= GIVEN INSTRUCTION =
Continue the news story about the gun-control billboard trucks aimed at Senator Marco Rubio, picking up right after its last sentence.
— begin SELECTION —
After last week's school shooting in Parkland, Florida, Senator Marco Rubio said "none of the gun laws that have been proposed here in Washington would have prevented" the massacre that left 17 students and teachers dead. But that hasn't stopped activists from demanding stricter gun control in the state—like the group trying to grab the senator's attention by taking a page from Hollywood's playbook, the Washington Post reports.
On Friday, the social justice group Avaaz sent three trucks on a nine-hour tour of Miami, each carrying a billboard inspired by Martin McDonagh's award-winning film, Three Billboards Outside Ebbing, Missouri. "SLAUGHTERED IN SCHOOL," "AND STILL NO GUN CONTROL?" the signs read. "HOW COME, MARCO RUBIO?"
The trucks reportedly spent about an hour circling Rubio's office in Miami hoping to catch the senator's eye during his trip to visit the site of the shooting. Although Rubio hasn't responded to the billboards, Avaaz's deputy director, Emma Ruby-Sachs, hoped he noticed them.
"The senator has taken fire across the country for his toothless response to the shooting, calling it 'inexplicable,'" Ruby-Sachs said in a press release. "We call that 'inexcusable.'"
— end SELECTION —
— begin INFORMATION SUPPLIED —
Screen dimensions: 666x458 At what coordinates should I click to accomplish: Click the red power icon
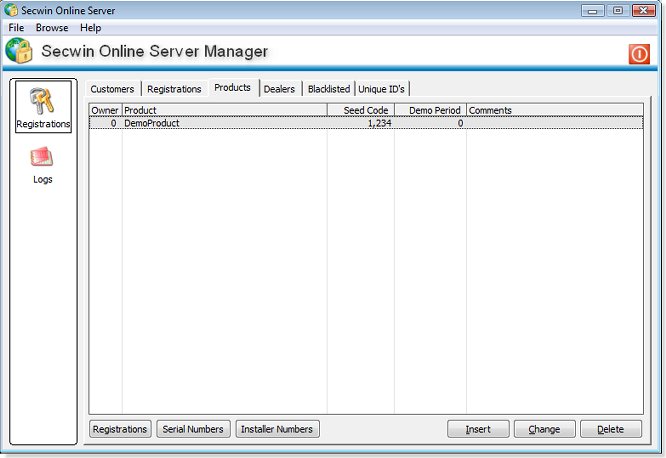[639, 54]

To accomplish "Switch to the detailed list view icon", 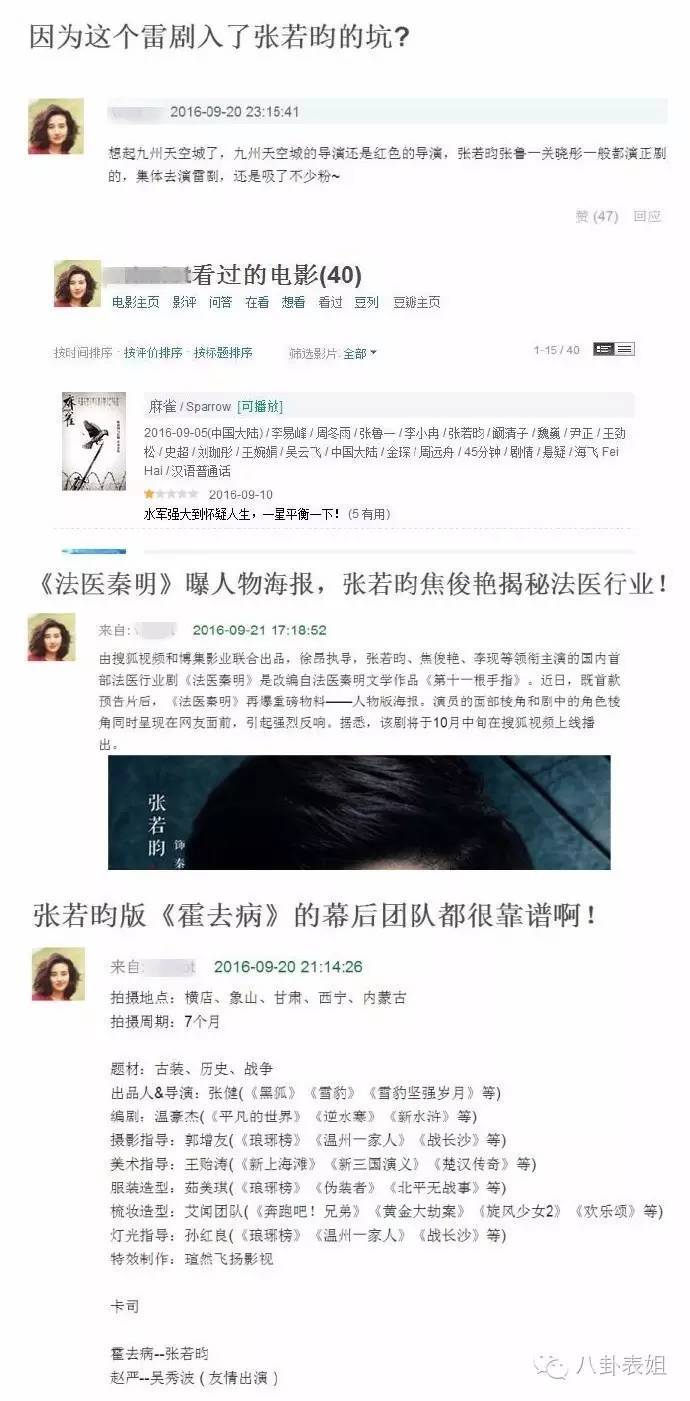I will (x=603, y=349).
— end INFORMATION SUPPLIED —
= EXERCISE RESPONSE =
Avaaz's billboards were modeled after the billboards an outraged mother (Frances McDormand) puts up in Three Billboards, months after no arrests have been made in connection to her daughter's rape and death. Real-world activists have also adopted the fictional tactic in London, where three billboards were used to raise awareness about the slow-moving investigation into the Grenfell Tower Fire, which left dozens of people dead last June.
Meanwhile, activists in Florida are clamoring for lawmakers to take action on gun control, with some of the strongest pleas for reform coming from survivors at Marjory Stoneman Douglas High School. A group of teenagers at the school are now organizing a rally in Washington, DC, against gun violence in March, coinciding with other protests planned across the country.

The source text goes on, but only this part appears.